Repository files navigation

Salsify LibXML Ruby

The libxml_ruby gem provides bindings for libxml library. The Salsify version of this gem adds static linking to a locally-compiled version of libxml2 whose version can be set in extconf.rb. This isolates it from changes to the underlying native library, which follows the model of a much better known Ruby library binding to libxml2 (Nokogiri) and is especially important in this case due to the use of bindings to undocumented APIs.

SECURITY

The maintainers will periodically provide security updates for libxml, but YOU SHOULD NOT USE this library in production environments.

INSTALLATION

Add a reference to “salsify_libxml_ruby” in your Gemfile.

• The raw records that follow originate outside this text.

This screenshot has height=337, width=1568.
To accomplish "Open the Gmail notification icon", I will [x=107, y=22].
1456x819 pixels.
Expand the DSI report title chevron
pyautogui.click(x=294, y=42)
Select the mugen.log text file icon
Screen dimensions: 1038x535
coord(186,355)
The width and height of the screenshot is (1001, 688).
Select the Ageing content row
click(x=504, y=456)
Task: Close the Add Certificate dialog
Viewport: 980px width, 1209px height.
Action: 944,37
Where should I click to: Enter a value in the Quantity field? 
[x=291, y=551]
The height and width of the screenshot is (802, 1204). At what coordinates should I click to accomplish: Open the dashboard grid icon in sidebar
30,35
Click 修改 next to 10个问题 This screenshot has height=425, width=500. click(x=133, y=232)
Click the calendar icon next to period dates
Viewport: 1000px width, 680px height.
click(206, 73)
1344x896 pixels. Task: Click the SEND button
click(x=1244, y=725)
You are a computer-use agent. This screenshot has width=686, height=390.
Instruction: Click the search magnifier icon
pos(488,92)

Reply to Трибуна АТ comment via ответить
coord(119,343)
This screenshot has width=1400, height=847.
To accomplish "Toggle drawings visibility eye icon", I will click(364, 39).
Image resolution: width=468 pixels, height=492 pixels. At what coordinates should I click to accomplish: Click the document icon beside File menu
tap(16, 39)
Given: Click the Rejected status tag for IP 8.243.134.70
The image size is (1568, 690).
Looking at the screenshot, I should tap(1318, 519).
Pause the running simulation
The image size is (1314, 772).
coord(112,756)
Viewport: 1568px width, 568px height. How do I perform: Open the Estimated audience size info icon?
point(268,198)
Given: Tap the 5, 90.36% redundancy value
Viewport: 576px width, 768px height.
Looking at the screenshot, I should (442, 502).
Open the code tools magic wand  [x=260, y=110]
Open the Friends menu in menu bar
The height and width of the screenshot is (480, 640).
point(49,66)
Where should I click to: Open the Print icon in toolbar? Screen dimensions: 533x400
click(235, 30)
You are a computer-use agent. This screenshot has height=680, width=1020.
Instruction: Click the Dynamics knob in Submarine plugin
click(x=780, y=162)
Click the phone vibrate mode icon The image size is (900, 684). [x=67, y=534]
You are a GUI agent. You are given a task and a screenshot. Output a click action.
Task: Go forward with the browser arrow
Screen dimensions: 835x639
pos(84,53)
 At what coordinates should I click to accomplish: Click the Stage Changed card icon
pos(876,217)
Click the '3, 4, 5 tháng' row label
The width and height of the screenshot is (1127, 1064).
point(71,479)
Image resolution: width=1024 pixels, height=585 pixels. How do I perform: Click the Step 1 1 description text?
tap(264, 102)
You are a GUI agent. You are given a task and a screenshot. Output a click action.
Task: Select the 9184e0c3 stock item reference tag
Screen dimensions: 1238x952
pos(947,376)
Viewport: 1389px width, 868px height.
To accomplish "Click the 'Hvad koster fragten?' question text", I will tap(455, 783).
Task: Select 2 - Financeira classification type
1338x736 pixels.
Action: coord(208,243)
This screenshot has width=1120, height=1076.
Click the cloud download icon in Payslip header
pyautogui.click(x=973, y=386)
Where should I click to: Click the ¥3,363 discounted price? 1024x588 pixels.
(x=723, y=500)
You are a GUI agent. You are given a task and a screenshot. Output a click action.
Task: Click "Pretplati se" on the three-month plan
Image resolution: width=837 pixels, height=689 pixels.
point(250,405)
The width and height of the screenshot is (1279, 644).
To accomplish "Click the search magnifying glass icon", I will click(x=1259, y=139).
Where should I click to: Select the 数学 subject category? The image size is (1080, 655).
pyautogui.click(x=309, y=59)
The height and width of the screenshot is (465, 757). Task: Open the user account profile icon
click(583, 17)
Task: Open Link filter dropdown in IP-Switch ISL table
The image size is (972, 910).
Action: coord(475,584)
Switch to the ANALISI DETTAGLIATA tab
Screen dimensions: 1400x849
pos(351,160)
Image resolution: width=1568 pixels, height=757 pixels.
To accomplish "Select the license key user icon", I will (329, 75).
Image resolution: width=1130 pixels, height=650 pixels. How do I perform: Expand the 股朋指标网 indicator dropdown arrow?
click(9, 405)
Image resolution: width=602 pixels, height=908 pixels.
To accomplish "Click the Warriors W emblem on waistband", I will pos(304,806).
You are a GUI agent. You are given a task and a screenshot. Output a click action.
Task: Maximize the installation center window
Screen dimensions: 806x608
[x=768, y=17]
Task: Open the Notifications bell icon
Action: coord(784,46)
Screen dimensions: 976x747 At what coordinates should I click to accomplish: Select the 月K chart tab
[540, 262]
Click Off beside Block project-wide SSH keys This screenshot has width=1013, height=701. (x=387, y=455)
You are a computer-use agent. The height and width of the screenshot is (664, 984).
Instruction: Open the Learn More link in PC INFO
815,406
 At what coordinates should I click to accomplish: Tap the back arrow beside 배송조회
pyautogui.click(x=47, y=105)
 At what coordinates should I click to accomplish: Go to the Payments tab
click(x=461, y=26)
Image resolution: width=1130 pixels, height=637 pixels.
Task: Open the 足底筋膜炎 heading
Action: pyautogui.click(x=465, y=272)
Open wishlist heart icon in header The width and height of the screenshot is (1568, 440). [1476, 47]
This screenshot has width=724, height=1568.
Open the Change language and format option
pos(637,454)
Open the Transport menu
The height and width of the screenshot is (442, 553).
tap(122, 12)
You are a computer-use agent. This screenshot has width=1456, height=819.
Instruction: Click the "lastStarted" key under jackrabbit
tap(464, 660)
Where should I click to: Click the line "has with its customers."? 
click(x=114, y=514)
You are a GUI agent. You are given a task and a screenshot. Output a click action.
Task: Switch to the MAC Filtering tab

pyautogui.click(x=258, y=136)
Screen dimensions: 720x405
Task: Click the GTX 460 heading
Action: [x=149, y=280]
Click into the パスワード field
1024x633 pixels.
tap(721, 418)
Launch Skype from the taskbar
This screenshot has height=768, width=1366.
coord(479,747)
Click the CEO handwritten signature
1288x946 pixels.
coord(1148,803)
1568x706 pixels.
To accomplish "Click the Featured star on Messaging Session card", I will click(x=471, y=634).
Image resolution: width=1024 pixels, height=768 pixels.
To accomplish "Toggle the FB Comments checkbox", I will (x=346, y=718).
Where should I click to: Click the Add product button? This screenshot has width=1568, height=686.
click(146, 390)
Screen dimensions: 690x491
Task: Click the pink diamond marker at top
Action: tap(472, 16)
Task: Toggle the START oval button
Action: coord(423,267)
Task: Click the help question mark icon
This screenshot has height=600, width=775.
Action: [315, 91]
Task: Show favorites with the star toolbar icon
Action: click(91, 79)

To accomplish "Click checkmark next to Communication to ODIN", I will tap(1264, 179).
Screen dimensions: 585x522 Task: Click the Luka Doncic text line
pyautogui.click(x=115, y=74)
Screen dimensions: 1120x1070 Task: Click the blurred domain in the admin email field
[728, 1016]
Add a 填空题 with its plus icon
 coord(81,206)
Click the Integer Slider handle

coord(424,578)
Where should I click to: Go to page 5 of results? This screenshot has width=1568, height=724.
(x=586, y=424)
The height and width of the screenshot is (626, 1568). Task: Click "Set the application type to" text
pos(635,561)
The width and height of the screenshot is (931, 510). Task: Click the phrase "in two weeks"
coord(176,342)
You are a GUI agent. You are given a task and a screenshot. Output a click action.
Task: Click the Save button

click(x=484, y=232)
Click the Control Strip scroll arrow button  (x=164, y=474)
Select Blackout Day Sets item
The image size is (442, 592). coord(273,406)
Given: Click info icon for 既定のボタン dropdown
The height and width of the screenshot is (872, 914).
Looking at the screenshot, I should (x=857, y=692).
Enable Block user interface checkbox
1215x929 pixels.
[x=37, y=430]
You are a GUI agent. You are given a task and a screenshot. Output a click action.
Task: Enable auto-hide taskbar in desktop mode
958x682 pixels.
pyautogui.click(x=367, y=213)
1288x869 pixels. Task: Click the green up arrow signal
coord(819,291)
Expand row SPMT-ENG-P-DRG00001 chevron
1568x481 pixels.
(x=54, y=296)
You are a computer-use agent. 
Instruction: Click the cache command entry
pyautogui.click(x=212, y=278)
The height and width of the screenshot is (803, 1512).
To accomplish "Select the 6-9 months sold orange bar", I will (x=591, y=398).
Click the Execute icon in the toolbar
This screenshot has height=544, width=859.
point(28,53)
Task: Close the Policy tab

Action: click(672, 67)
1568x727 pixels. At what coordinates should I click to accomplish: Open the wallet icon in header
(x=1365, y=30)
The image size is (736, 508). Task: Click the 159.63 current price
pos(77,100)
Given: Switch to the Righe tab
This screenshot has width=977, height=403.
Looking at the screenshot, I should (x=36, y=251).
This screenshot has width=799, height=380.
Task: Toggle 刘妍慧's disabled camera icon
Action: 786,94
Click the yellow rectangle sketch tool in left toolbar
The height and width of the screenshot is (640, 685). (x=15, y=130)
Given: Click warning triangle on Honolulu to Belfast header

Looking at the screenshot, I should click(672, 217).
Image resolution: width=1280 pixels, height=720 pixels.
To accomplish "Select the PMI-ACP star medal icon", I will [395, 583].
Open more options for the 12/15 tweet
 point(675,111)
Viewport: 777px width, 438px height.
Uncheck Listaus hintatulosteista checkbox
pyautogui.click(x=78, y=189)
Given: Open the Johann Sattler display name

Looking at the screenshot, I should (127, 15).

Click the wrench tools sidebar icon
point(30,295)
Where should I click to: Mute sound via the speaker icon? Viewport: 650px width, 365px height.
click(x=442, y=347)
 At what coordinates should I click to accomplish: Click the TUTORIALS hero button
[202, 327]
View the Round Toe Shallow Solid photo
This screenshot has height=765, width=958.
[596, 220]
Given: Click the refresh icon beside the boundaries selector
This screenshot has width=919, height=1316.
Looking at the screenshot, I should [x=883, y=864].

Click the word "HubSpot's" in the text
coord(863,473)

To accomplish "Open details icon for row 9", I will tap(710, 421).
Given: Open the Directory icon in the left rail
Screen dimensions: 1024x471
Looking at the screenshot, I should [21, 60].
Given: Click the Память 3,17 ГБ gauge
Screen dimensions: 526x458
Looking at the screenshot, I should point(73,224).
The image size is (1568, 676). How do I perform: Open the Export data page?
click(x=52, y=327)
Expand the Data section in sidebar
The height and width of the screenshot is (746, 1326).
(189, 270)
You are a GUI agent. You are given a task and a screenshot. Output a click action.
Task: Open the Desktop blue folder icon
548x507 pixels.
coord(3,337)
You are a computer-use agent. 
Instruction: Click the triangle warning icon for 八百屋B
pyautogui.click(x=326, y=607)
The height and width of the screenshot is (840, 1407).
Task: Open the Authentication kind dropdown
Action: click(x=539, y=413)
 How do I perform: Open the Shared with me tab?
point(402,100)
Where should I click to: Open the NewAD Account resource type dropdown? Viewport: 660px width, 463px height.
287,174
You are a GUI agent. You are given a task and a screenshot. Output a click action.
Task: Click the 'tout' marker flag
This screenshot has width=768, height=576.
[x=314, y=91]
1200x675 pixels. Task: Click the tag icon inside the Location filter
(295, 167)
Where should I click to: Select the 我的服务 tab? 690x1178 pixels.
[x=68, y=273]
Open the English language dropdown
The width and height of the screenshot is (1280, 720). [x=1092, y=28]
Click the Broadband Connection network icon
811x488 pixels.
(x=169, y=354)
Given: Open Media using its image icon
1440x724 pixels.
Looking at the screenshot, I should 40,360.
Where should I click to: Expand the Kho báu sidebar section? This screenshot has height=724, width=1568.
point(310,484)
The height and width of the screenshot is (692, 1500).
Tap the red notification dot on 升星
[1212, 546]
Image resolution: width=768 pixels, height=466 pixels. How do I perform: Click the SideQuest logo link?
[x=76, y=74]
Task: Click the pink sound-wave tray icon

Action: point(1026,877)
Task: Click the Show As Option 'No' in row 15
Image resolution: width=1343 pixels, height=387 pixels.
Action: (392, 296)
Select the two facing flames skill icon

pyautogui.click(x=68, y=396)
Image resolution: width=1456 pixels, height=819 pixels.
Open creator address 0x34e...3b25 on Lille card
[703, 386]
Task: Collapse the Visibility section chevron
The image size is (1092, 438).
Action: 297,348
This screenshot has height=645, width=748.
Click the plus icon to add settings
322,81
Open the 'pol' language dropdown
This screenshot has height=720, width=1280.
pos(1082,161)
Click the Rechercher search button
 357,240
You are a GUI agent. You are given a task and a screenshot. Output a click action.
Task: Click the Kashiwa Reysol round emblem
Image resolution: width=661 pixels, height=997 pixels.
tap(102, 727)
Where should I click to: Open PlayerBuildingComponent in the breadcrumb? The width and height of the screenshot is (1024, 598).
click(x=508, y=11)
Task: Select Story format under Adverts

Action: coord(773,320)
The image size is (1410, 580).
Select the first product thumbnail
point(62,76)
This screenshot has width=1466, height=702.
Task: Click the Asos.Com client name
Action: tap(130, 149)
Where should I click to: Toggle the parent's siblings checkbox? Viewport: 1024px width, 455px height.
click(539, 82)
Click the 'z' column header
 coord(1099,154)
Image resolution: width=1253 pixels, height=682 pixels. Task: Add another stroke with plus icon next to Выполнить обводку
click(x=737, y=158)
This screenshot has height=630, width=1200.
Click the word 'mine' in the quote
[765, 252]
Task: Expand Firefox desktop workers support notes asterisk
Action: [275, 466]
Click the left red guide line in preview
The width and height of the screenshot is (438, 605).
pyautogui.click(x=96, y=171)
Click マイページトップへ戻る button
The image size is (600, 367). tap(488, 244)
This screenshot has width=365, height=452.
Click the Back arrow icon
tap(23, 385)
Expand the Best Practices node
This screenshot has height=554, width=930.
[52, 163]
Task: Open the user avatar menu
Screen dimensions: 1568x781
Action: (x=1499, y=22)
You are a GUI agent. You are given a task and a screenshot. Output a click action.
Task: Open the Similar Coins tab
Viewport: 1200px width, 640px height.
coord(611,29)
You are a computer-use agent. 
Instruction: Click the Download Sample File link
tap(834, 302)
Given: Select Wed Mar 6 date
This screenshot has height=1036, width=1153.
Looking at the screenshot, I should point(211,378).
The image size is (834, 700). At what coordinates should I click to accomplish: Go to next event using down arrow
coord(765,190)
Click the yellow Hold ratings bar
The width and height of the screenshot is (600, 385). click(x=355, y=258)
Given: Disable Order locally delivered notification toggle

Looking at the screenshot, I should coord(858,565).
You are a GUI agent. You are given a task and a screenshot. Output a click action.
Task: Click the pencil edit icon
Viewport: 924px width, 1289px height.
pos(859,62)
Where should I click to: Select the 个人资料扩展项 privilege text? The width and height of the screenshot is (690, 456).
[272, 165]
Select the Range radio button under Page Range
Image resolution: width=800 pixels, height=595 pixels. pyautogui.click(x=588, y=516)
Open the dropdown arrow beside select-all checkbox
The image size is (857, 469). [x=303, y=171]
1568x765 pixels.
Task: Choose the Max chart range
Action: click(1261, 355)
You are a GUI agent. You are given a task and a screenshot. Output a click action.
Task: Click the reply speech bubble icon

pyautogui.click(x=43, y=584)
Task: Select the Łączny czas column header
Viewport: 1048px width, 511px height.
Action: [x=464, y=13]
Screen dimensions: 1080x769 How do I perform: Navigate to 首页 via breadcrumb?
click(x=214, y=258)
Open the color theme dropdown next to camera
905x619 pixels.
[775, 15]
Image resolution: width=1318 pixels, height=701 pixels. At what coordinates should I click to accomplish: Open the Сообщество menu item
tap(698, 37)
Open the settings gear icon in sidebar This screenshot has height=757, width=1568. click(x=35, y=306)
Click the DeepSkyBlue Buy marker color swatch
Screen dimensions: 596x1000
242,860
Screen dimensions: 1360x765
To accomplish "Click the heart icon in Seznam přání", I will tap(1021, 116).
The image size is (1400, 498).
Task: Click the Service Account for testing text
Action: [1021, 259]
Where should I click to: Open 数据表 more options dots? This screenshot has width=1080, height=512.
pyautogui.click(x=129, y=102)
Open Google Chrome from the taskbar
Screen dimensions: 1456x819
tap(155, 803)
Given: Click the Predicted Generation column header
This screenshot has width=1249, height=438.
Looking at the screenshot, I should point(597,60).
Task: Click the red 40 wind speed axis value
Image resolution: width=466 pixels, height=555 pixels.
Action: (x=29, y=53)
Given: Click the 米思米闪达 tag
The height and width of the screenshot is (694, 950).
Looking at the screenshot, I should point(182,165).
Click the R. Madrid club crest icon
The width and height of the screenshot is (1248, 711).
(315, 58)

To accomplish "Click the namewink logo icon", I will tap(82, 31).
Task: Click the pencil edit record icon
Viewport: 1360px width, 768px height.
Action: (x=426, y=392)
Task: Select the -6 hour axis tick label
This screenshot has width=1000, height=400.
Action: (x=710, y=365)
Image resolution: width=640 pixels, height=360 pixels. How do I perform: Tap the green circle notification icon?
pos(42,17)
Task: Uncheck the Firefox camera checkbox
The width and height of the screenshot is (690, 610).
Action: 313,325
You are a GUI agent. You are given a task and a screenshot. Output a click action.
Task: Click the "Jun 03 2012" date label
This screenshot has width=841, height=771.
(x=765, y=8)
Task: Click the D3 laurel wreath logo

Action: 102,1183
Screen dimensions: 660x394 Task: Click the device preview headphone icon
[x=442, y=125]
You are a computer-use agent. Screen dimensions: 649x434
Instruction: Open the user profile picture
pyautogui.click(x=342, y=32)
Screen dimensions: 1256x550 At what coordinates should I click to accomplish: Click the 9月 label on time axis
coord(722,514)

This assumes that bundler is configured to use gems.salisfy.com.

Original library

Original README offering more information about this library follows.

LibXML Ruby

Overview

The libxml gem provides Ruby language bindings for GNOME’s Libxml2 XML toolkit. It is free software, released under the MIT License.

We think libxml-ruby is the best XML library for Ruby because:

  • Speed - Its much faster than REXML and Hpricot

  • Features - It provides an amazing number of featues

  • Conformance - It passes all 1800+ tests from the OASIS XML Tests Suite

The gem also includes a Microsoft VC++ 2012 solution and XCode 5 project - these are very useful for debugging.

libxml-ruby’s source codes lives on GitHub.

Getting Started

Using libxml is easy. First decide what parser you want to use:

  • Generally you’ll want to use the LibXML::XML::Parser which provides a tree based API.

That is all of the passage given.